**TRY IT**
This task asks for the lines from the one with "How do I perform: Click" to the final line below, repeated exactly, with pictures omitted.

**SUPPLIED MATERIAL**
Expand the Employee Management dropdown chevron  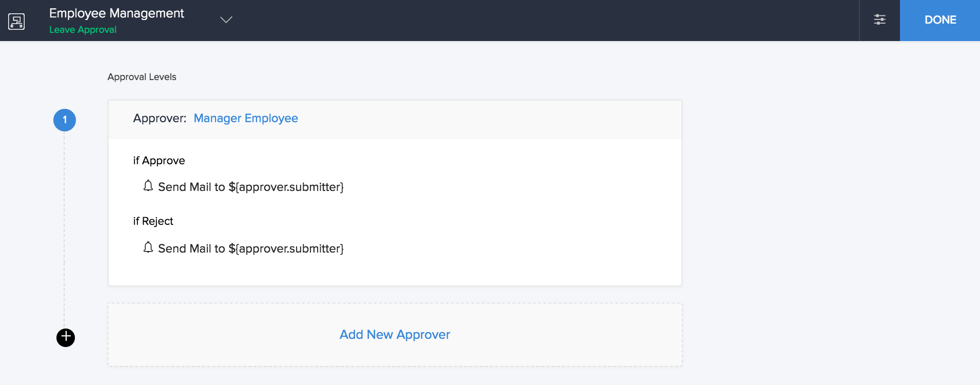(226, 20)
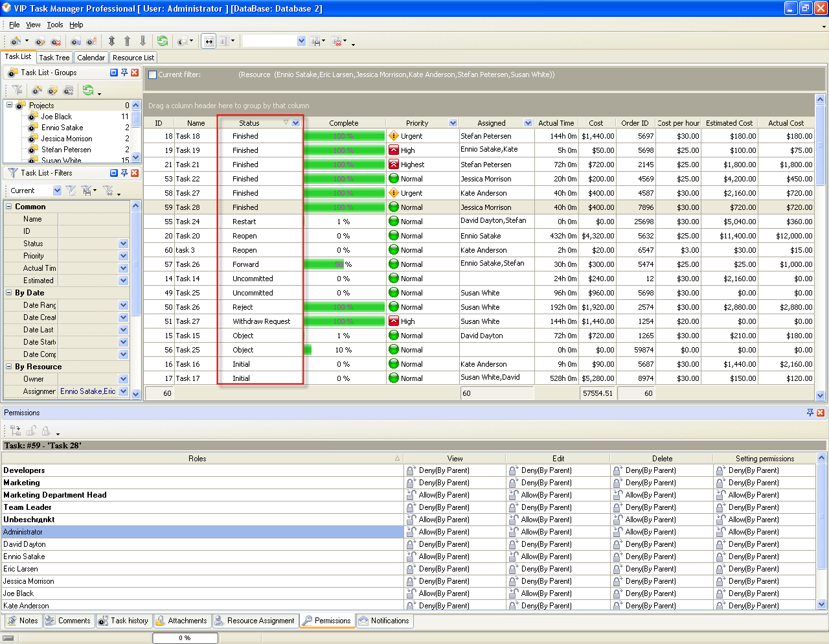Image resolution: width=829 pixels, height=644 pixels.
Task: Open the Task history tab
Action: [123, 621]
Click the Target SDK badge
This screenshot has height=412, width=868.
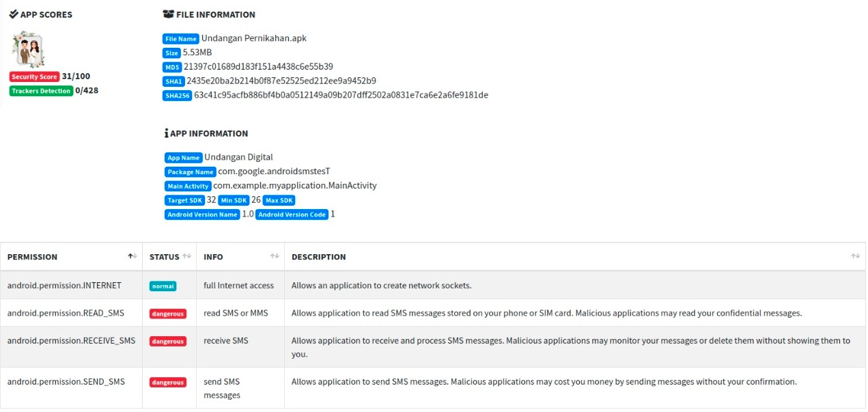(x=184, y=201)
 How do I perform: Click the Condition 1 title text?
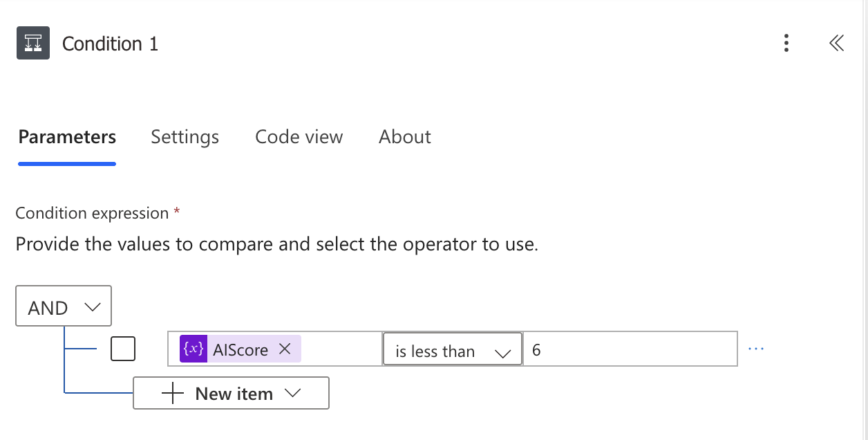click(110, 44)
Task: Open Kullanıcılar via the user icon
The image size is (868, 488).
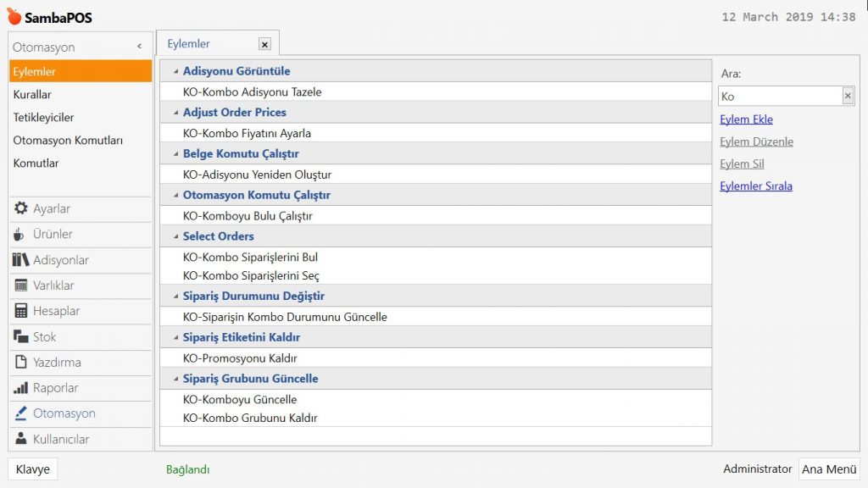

**EXERCISE ANSWER**
 How do I perform: Click the Condition 1 title text?
click(110, 44)
Task: Open Kullanıcılar via the user icon
The image size is (868, 488).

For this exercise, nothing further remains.